Küresel sinir haritası açıklandı: Hangi ülke ne kadar sinirli? İşte Gallup’un yanıtı
Erbil (Rûdaw) - Gallup Danışmanlık ve Analiz Merkezi'nin 2025 yılına ait "Dünyada Duygusal Durum" raporu yayımlandı. Uluslararası anketin çarpıcı sonuçları, siyasi ve ekonomik istikrarsızlığın bireysel duygular üzerindeki derin etkisini bir kez daha gözler önüne serdi.
Rapora göre, dünya genelinde sinir, üzüntü ve endişe seviyeleri son on yılda önemli ölçüde artarken, Iraklılar dünyanın en sinirli beşinci halkı olarak dikkat çekti.
Çad zirvede, Irak ilk onda
144 ülkede 145 binden fazla kişiyle yapılan detaylı ankete dayanarak hazırlanan Gallup raporu, en sinirli halkların listesini de içeriyor. Listenin başında yüzde 47 ile Çad yer alırken, Ürdün yüzde 46 ile ikinci sırada bulunuyor. Kuzey Kıbrıs Türk Cumhuriyeti ise yüzde 42'lik oranla dördüncü sırada kendine yer buldu.
"Dün kendinizi sinirli hissettiniz mi?" sorusu belirleyici oldu
Anketin temelini oluşturan soru, katılımcılara "Bir önceki gün kendinizi sinirli hissettiniz mi?" sorusunun yöneltilmesiydi. Her ülkenin sıralaması, bu soruya "evet" yanıtı verenlerin yüzdesine göre belirlendi.

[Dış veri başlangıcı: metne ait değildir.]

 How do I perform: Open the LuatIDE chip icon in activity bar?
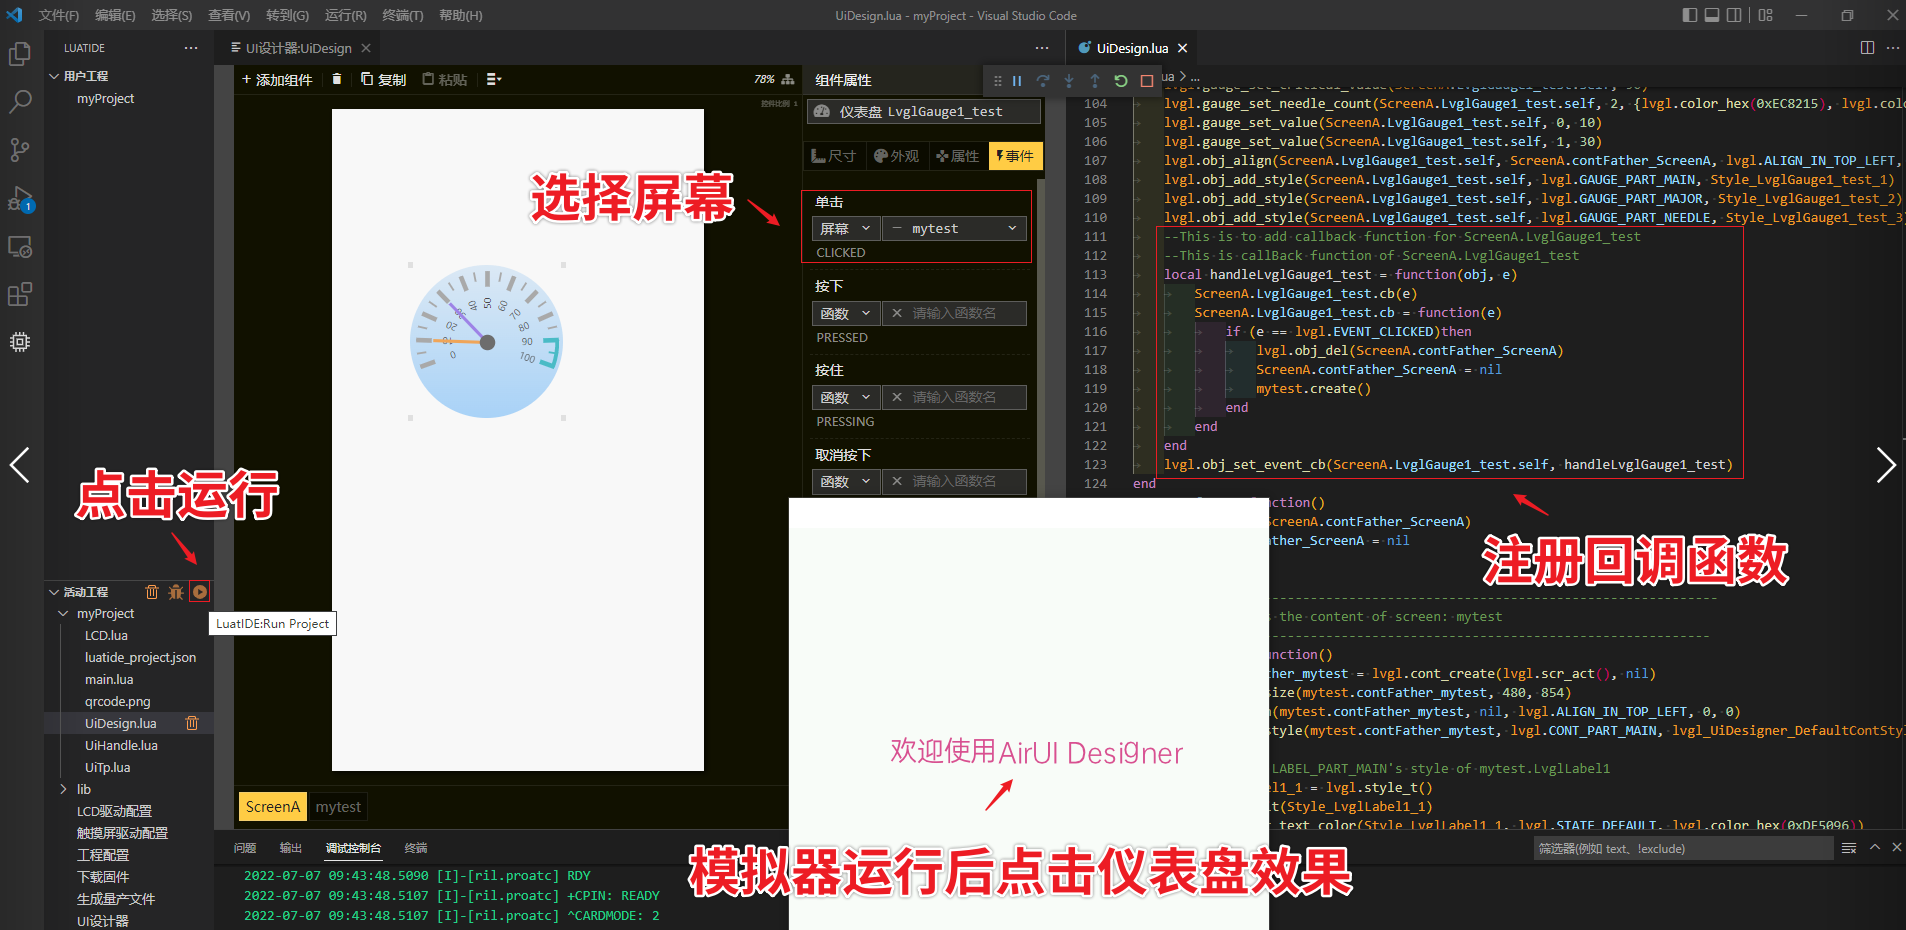pos(20,342)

Iraklıların yüzde 40'ı sinirli hissetti
Raporda beşinci sırada yer alan Irak, katılımcılarının yüzde 40'ının bir önceki gün kendilerini sinirli hissettiğini belirtti. Bu oran, ülkedeki yüksek düzeydeki psikolojik ve duygusal stresin bir göstergesi olarak yorumlandı.

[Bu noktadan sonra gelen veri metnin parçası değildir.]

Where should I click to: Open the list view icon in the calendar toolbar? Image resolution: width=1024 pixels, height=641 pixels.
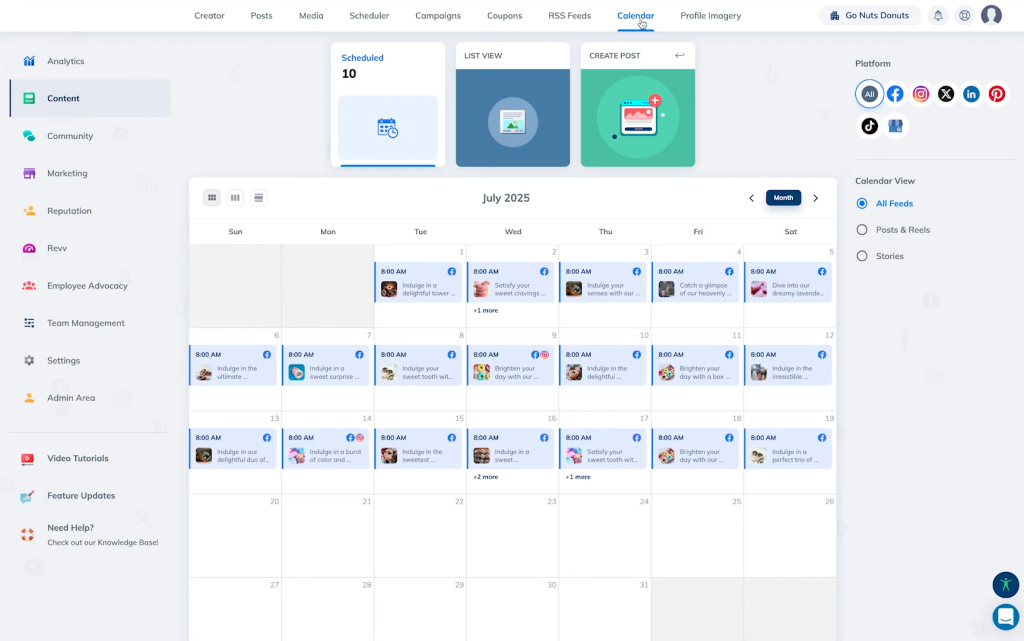[x=258, y=197]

Dünyanın en sinirli on halkı (Gallup 2025 Raporu'na göre):
Çad: yüzde 47
Ürdün: yüzde 46
Ermenistan: yüzde 43
Kuzey Kıbrıs Türk Cumhuriyeti: yüzde 42
Irak: yüzde 40
Sierra Leone: yüzde 40
Gine: yüzde 39
Demokratik Kongo Cumhuriyeti: yüzde 38
Filistin: yüzde 38
İran ve Fas: yüzde 37
Siyasi ve ekonomik istikrarsızlık duyguları tetikliyor
Gallup, sinir, üzüntü ve endişe gibi olumsuz duyguların, ülkelerdeki siyasi ve ekonomik istikrarsızlıkla doğrudan bağlantılı olduğuna dikkat çekti.
Rapor, küresel düzeyde insanların yüzde 39'unun endişeli, yüzde 37'sinin ise stresli hissettiğini ortaya koydu.
Bu oranların son on yıla kıyasla önemli bir artış gösterdiği belirtildi. Uzmanlar, bu durumun küresel çapta ruh sağlığına yönelik artan ihtiyacı ve toplumsal refahın siyasi ve ekonomik gelişmelerle ne kadar iç içe olduğunu gözler önüne serdiğini ifade etti.